Yes, very much so. Some medications increase photosensitivity. Furthermore, already fragile skin burns more easily.

42. Do diabetics have a higher risk of skin cancer?

Some studies suggest a slightly increased risk, but the most important thing is that a skin cancer lesion can be mistaken for a diabetic ulcer, delaying diagnosis.

43. Can I use wax or a razor for hair removal?

Razors have a risk of cuts, and hot wax can burn. The ideal is cold wax or specific depilatory creams (test on a small area first).

44. Are tattoos and piercings allowed for diabetics?

Yes, provided the diabetes is well controlled and healing is good. It is essential to seek a professional with good aseptic practices and inform them of the condition.

🚨 When to Seek a Doctor

45. What skin signs require immediate attention?
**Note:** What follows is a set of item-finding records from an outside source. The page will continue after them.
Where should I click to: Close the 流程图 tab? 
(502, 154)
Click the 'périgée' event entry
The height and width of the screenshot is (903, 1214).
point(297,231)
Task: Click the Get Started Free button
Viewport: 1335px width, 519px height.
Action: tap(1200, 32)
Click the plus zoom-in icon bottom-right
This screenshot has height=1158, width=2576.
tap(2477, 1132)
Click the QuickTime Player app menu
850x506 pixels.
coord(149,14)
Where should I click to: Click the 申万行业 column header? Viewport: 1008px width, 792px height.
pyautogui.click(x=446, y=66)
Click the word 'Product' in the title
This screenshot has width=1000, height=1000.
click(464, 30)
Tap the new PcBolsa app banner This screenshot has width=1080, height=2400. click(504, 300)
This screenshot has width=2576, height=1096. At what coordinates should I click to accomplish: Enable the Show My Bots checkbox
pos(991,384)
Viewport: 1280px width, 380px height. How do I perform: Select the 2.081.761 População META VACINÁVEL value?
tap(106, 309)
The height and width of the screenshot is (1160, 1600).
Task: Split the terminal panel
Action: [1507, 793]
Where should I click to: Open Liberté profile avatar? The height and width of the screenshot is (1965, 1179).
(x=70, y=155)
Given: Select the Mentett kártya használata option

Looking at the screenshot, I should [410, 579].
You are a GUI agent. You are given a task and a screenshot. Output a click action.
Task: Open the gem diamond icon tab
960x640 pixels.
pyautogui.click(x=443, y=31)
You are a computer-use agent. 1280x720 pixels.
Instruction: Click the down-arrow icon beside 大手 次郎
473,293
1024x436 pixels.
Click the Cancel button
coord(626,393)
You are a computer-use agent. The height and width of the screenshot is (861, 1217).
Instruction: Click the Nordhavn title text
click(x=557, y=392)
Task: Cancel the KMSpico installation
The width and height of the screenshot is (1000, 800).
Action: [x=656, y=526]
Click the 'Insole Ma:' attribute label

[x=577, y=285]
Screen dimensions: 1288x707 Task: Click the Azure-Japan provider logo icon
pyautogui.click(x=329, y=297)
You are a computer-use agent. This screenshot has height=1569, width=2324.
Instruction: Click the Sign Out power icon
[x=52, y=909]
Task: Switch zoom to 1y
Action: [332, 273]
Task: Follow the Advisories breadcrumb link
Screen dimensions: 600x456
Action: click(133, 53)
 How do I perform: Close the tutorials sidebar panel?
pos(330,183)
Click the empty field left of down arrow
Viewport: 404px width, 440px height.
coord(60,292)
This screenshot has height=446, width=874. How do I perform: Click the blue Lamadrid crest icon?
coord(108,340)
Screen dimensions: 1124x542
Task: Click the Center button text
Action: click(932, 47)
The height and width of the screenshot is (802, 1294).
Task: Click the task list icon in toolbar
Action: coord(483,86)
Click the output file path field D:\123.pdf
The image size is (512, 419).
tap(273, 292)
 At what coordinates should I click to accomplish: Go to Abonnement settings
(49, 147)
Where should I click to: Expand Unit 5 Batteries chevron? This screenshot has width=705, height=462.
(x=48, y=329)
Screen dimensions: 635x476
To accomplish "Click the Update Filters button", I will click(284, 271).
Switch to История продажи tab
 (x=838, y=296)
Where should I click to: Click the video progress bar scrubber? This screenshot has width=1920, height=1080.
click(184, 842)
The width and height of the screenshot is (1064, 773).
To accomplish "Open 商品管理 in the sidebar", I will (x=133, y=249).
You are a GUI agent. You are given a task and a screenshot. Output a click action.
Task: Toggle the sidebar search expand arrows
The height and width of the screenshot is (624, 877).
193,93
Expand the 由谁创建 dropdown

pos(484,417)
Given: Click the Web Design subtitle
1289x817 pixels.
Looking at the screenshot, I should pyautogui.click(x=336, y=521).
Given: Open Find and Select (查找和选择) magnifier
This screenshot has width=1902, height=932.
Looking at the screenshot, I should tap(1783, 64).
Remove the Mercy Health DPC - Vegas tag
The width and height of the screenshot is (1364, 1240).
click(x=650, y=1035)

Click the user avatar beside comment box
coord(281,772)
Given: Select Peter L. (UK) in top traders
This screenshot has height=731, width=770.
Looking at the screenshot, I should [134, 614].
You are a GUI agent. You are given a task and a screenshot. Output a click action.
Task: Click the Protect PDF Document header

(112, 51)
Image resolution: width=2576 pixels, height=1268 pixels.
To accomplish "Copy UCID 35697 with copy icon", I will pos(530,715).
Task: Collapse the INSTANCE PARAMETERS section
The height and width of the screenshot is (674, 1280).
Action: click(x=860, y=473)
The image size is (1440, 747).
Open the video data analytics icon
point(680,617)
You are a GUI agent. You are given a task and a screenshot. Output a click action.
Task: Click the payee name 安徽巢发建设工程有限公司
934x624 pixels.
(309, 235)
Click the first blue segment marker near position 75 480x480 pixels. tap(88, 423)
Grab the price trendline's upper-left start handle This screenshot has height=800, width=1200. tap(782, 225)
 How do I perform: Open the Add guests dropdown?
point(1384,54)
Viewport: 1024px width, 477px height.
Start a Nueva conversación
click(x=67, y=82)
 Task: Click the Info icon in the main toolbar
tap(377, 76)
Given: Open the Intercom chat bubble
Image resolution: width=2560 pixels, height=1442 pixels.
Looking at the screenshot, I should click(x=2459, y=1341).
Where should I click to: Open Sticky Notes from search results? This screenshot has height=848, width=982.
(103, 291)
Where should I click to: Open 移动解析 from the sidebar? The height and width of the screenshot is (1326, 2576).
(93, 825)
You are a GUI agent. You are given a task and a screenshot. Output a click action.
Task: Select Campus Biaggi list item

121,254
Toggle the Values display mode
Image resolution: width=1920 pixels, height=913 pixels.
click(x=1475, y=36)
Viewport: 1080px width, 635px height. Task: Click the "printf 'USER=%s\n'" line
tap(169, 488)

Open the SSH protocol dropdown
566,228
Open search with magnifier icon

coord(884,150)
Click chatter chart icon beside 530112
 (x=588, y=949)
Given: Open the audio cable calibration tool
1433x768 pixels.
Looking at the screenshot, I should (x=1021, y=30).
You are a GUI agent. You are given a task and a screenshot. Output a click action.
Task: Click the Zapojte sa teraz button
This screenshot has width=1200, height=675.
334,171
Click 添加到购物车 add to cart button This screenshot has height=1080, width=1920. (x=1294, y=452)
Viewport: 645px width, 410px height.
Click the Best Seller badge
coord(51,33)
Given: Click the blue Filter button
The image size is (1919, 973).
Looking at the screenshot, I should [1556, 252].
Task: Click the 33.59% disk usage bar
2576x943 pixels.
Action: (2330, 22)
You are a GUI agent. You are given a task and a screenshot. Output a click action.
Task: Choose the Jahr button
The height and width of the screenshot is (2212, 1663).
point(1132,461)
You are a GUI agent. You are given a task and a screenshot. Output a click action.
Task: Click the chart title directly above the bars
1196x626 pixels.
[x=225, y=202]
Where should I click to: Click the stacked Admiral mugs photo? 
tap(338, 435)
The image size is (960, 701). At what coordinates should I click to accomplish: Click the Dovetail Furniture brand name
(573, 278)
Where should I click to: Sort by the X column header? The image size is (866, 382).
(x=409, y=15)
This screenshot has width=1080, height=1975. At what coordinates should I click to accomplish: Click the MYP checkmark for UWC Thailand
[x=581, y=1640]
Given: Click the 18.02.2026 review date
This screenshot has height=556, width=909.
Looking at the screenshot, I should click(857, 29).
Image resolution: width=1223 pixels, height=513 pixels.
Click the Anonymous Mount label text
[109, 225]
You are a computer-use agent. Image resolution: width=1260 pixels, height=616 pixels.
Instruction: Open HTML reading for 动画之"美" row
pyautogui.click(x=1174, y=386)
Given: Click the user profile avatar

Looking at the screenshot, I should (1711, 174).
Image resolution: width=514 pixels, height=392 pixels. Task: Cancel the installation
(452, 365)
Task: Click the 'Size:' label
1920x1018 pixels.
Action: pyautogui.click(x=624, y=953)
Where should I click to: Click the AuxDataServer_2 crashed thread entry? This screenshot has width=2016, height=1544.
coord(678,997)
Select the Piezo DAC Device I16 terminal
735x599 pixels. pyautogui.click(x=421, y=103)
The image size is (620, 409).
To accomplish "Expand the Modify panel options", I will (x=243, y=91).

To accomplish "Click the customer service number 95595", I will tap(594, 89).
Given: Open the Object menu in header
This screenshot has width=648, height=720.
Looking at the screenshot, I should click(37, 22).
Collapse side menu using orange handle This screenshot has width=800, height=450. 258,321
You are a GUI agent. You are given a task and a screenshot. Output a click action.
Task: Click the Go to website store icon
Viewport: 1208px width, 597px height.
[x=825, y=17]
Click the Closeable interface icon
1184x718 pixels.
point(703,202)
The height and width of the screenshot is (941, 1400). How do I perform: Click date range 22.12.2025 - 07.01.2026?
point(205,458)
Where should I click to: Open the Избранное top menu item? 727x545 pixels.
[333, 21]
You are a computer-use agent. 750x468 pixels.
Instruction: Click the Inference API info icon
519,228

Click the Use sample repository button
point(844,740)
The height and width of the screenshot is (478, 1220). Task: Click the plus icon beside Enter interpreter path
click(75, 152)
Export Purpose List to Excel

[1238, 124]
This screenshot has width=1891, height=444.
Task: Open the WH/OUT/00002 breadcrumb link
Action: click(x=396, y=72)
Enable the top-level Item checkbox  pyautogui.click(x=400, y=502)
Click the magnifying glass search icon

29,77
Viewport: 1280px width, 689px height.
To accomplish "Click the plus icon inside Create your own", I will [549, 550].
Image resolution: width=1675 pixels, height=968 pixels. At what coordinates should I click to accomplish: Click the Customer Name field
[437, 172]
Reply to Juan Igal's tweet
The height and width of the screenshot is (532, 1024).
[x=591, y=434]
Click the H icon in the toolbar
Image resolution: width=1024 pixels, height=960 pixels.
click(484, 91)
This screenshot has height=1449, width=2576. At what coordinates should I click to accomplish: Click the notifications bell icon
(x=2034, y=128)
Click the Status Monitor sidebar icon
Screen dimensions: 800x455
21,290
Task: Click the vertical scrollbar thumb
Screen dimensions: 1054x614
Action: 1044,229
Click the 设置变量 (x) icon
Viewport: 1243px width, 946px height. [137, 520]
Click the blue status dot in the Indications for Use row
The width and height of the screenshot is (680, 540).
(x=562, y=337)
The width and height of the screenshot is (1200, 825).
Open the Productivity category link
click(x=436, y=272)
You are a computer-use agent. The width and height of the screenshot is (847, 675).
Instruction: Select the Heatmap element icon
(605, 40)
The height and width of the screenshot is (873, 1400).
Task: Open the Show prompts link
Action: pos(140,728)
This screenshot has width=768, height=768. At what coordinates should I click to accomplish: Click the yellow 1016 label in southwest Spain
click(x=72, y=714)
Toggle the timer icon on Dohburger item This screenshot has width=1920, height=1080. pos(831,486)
Redness spreading around a wound; yellow or greenish discharge; intense pain or total lack of pain in an ugly wound; fever associated with a lesion; a dark (black) spot on the foot.

46. Does every itchy skin need a dermatologist?

Generalized itching without an apparent lesion warrants investigation. It could be dry skin (resolved with hydration) or a sign of neuropathy, kidney, or liver disease associated with diabetes.

47. What to note or photograph before going to the doctor?

When the lesion appeared; if it itches, hurts, or burns; if it is related to insulin/sensor application; if you used a new cream; and take photos every 2-3 days to show the evolution.

48. Is there a specialist doctor for diabetic skin?

There is no exclusive subspecialty, but well-informed dermatologists and endocrinologists know how to manage these conditions. Teamwork is ideal.

49. How to find a dermatologist who understands diabetes?

Ask your endocrinologist or primary care physician for recommendations. In diabetic support groups, there are also good referrals.

50. What is the most important final message about skin and diabetes?

Do not blame yourself. Many skin diseases in diabetes are inevitable, but almost all can be managed with simple care: daily hydration, proper bathing, foot inspection, and rapid communication with your doctor.